Pierre Ernst 1 , Matthew Dahl 2 , Dan Chateau 2 , Nick Daneman 3 , 4 , 5 , 6 , Jacqueline Quail 7 , 8 , Ingrid S Sketris 9 , Anat Fisher 10 , Jianguo Zhang 11 , Shawn Bugden 12 , 13 , On behalf of the Canadian Network for Observational Drug Effect Studies (CNODES) Investigators
18 December 2019
Fluoroquinolone antibiotics are associated with rare, but severe adverse events. They are frequently used for the treatment of acute exacerbations of COPD (AECOPD). While their effectiveness in severe exacerbations requiring hospitalisation has been well documented, the potential benefit in the ambulatory setting is less clear, especially in uncomplicated patients with COPD.
We carried out a retrospective cohort study using health care databases from six Canadian provinces in subjects visiting their physician for uncomplicated COPD. Subjects dispensed either a quinolone or other antibiotics were compared using inverse probability of treatment weights with high dimensional propensity scores on 30-day outcomes, including repeat visits, hospitalisation for AECOPD and subsequent antibiotic prescription.

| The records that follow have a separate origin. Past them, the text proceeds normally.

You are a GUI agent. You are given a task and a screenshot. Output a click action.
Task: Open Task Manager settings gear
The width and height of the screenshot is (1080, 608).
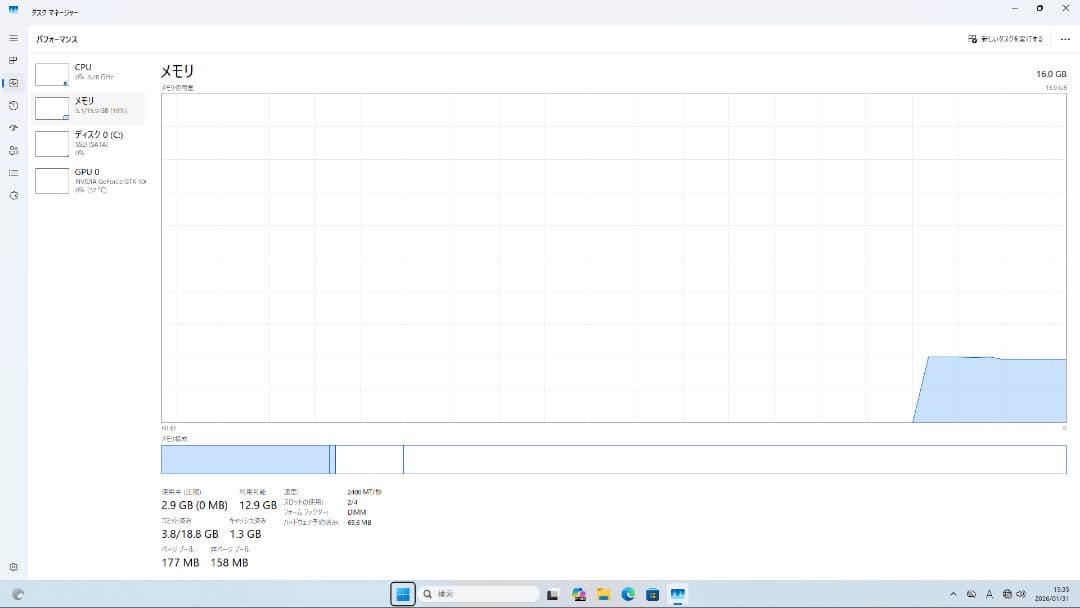pyautogui.click(x=13, y=567)
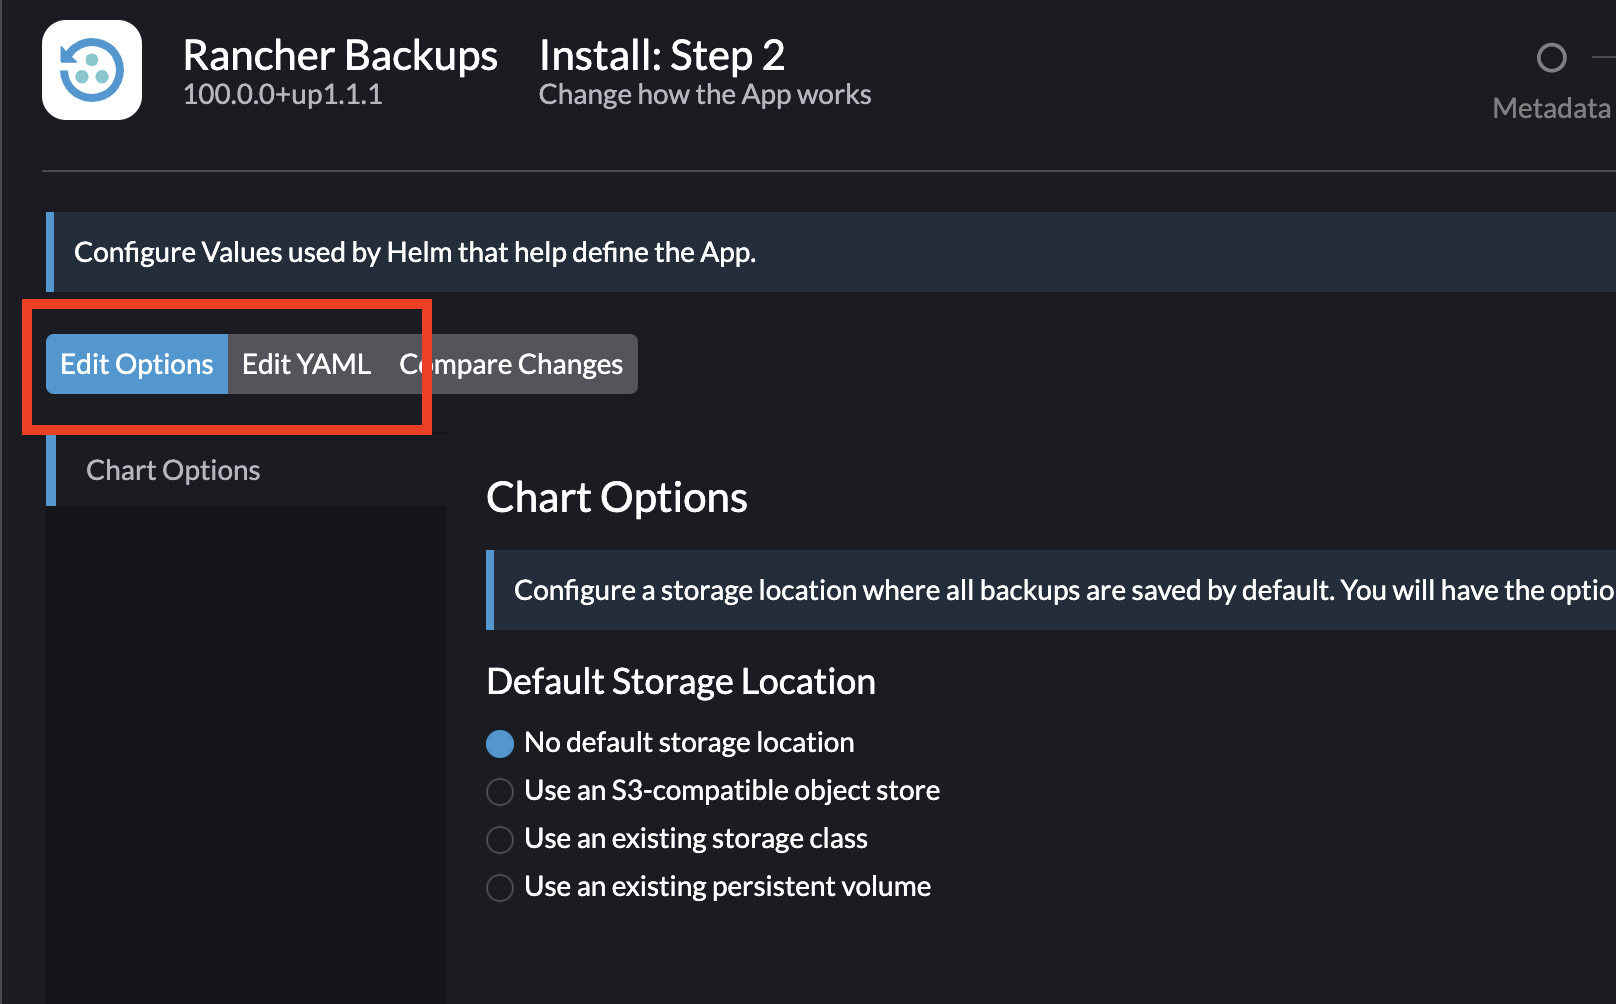Click the empty sidebar area below Chart Options
This screenshot has width=1616, height=1004.
coord(245,750)
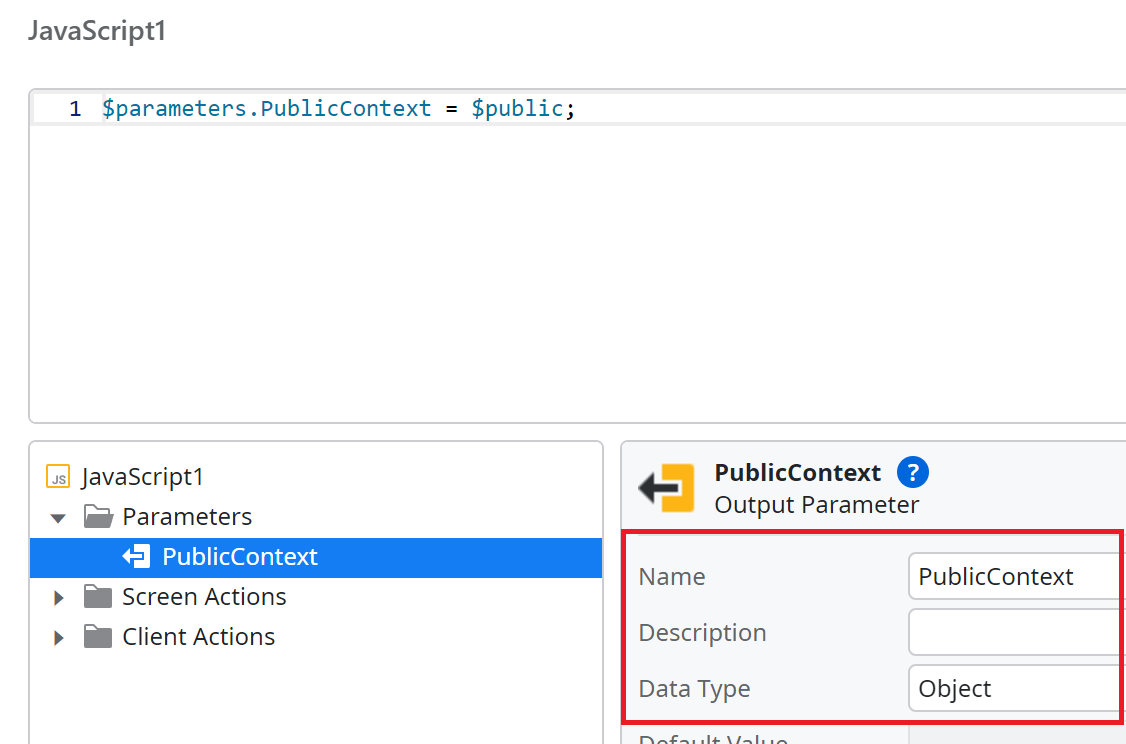The image size is (1126, 744).
Task: Click line number 1 in the code editor
Action: 75,108
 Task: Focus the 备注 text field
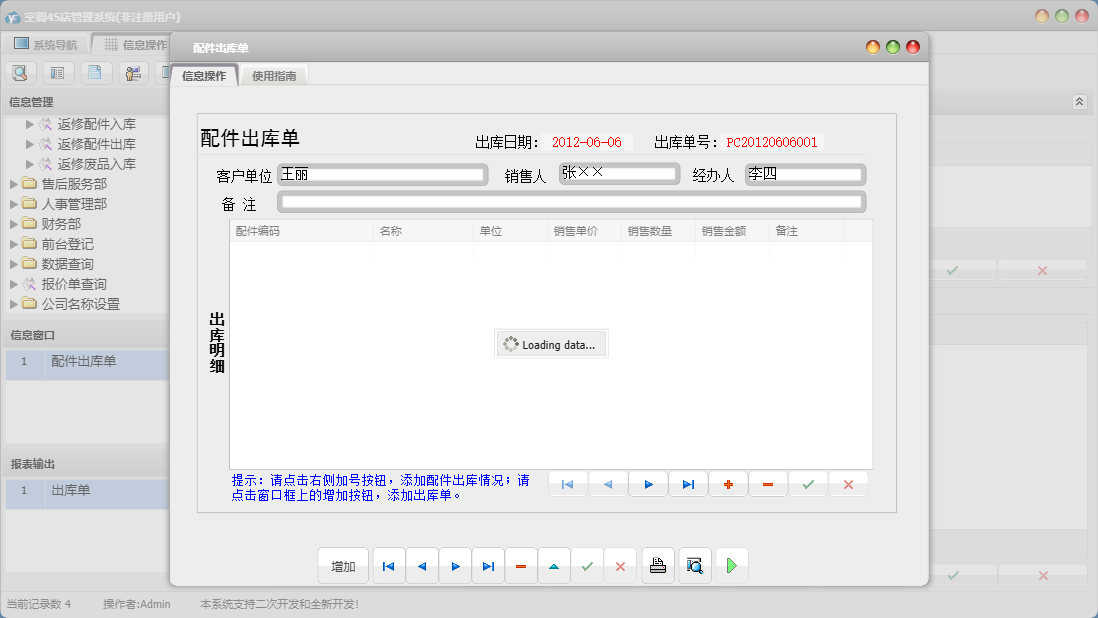coord(571,203)
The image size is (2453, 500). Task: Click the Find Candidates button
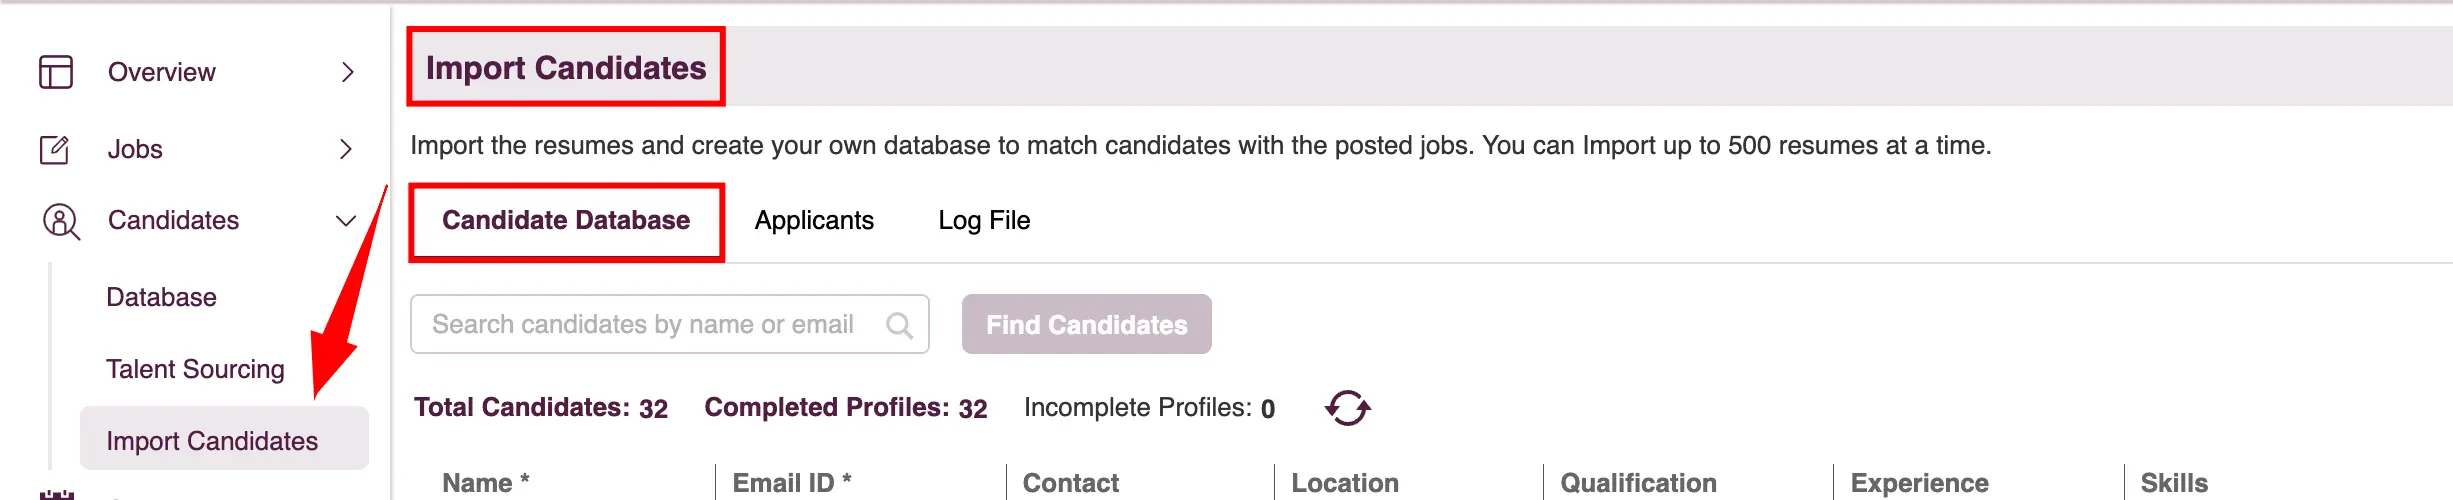pyautogui.click(x=1087, y=324)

Results from each province were combined by random effects meta-analysis.
We identified 286,866 AECOPD events among 203,642 unique individuals. The frequency of fluoroquinolone use, mostly levofloxacin and moxifloxacin, varied by province and ranged from 8% to 32% of AECOPD antibiotic prescriptions. The risk of a repeat ambulatory care visit was increased among patients who were dispensed a fluoroquinolone compared with other antibiotics (OR 1.32, 95% CI 1.27–1.36). The risk of a hospitalisation for AECOPD was also higher with fluoroquinolones (OR 1.52, 95% CI 1.33–1.74). There was no difference in subsequent antibiotic prescriptions (OR 1.00, 95% CI 0.94–1.07).
There is no apparent benefit in short-term outcomes with fluoroquinolones as compared to other antibiotics for the ambulatory treatment of AECOPD in uncomplicated patients. These findings support current recommendations that fluoroquinolones be reserved for AECOPD in patients with recurrent exacerbations, significant co-morbidity or requiring hospitalisation.